Eliot Spitzer, der Gouverneur von New York, musste das Feld räumen, nachdem er mit Prostituierten erwischt wurde; unvergessen ist natürlich die unheilige Inquisition, die versuchte, Bill Clinton wegen seiner sexuellen Eskapaden zur Strecke zu bringen. Die Fragen der Moralwächter gingen zum Schluß selbst Frau Clinton als Feministin auf die Nerven. Die Sache zu Hause unter vier Augen regeln?
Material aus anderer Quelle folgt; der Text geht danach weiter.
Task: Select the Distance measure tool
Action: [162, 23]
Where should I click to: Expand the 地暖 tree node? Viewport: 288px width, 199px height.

Keine Chance, zumindest nicht, wenn man ein sogenannter Prominenter ist.
Neue hysterische Dimensionen konnten kürzlich beim Fall Tiger Woods beobachtet werden. „Warum liebten alle im Sport, in den Medien und in ganz Amerika so einen Mann?“ fragte das Magazin „Psychology Today“ erschrocken darüber, wie das diesem Amerika „passieren“ konnte. Die Antwort: „Weil wir Menschen mit Doppelleben heimlich verehren.“ Der unberührbare Supergolfstar Tiger Woods ging fremd. Angeblich mit rund 12 Halbprostituierten, Pornostars und Partymäusen. Geliebte Nummer eins, Rachel Uchitel, erzählte den Zeitungen von „verrücktem Sex auf Ambien“, einem Beruhigungsmittel, dass die ganze Sache angeblich noch abgefahrener macht. Tiger: kein Sportler aus Stahl und kein Super-Ehemann, sondern ein sexsüchtiger Lügner.
Die öffentliche Entschuldigung Tigers im Fernsehen dominierte sämtliche News, das ganze Land schien in einer Art Ausnahmezustand. Neuigkeiten vom Irakkrieg oder aus Afghanistan: langweilig!
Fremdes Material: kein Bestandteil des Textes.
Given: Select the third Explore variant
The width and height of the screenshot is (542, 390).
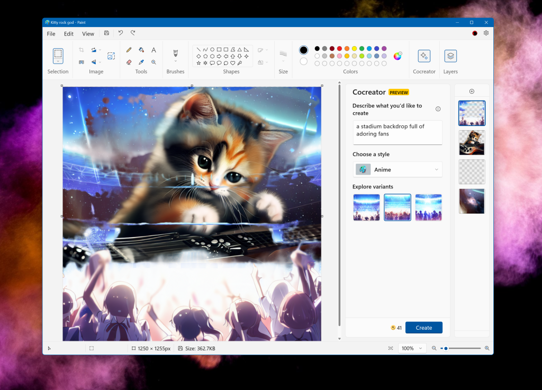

„Ich war untreu, ich hatte Affären, ich habe betrogen. Was ich getan habe, ist nicht aktzeptabel und ich bin die einzige Person, die schuld ist.“ Woods Entschuldigung war ein bizarres Schauspiel öffentlich inszenierter Reue. Zum einen war die Botschaft eindeutig an seine zurückschreckenden Sponsoren gerichtet, zum anderen ging Woods danach zu seiner Mutter, umarmte diese und bat um Entschuldigung. Warum sich ein erwachsener Mann öffentlich ausgerechnet bei seiner Mutter entschuldigt, wenn er seine Frau betrügt, kann man wohl nur verstehen, wenn man Amerikaner ist. Und warum führte Tiger überhaupt eine Ehe mit einer durchaus marketingtauglichen Frau, wenn er doch offenbar gar kein „Husband“ sein wollte? Amerika, was ist da los? Diese Antworten kann nur einer der letzten großen weisen Männer des Landes geben, ein Experte in Sachen Sex und Ehe.
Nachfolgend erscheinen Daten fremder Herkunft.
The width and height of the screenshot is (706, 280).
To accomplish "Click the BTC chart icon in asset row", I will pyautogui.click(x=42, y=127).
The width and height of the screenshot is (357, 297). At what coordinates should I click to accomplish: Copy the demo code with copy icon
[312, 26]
Hugh Hefner führt seit langem ein Leben, dass entweder zutiefst beneidet, verurteilt oder freudianisch durchanalysiert wird. Der Playboy-Gründer ist konsequent seinen Weg gegangen, ohne Heuchelei oder Doppelmoral. Hefner lebt mit seiner aktuellen „Blondtourage“ bestehend aus Kristina und Karissa Shannon und Crystal Harris in Beverly Hills. Sein ganzes Leben lang hat er gegen das enge Korsett einer verklemmten Moral und gegen unrealistische Vorstellungen von Ehe und Sex angekämpft. Wer von ihm aber Sympathie für Tiger Woods oder andere Ehebrecher vermutet, liegt völlig falsch. Hefner ist richtig sauer auf den Golf-König. Grund: Er mag es nicht, wenn man seine Idee des klassischen Playboys verrät. Zum Interview erscheint er wie ein Staatsmann vorm Schlafengehen: dunkelroter Satinbademantel, schwarze Pyjamahosen, weisse Socken, dazu glänzende Hausschuhe. Steht ihm gut. Ein paar Brusthaare ragen aus seinem Bademantel. Man muss sehr nah an ihn ran, weil nur ein Hefner Ohr die Fragen hört. Es wird Cola light gereicht.
Herr Hefner, wie geht’s?
Ich bin gut drauf. Ich fühle mich wie 63, ich vertrage Viagra, ich bin verknallt. Alles gut.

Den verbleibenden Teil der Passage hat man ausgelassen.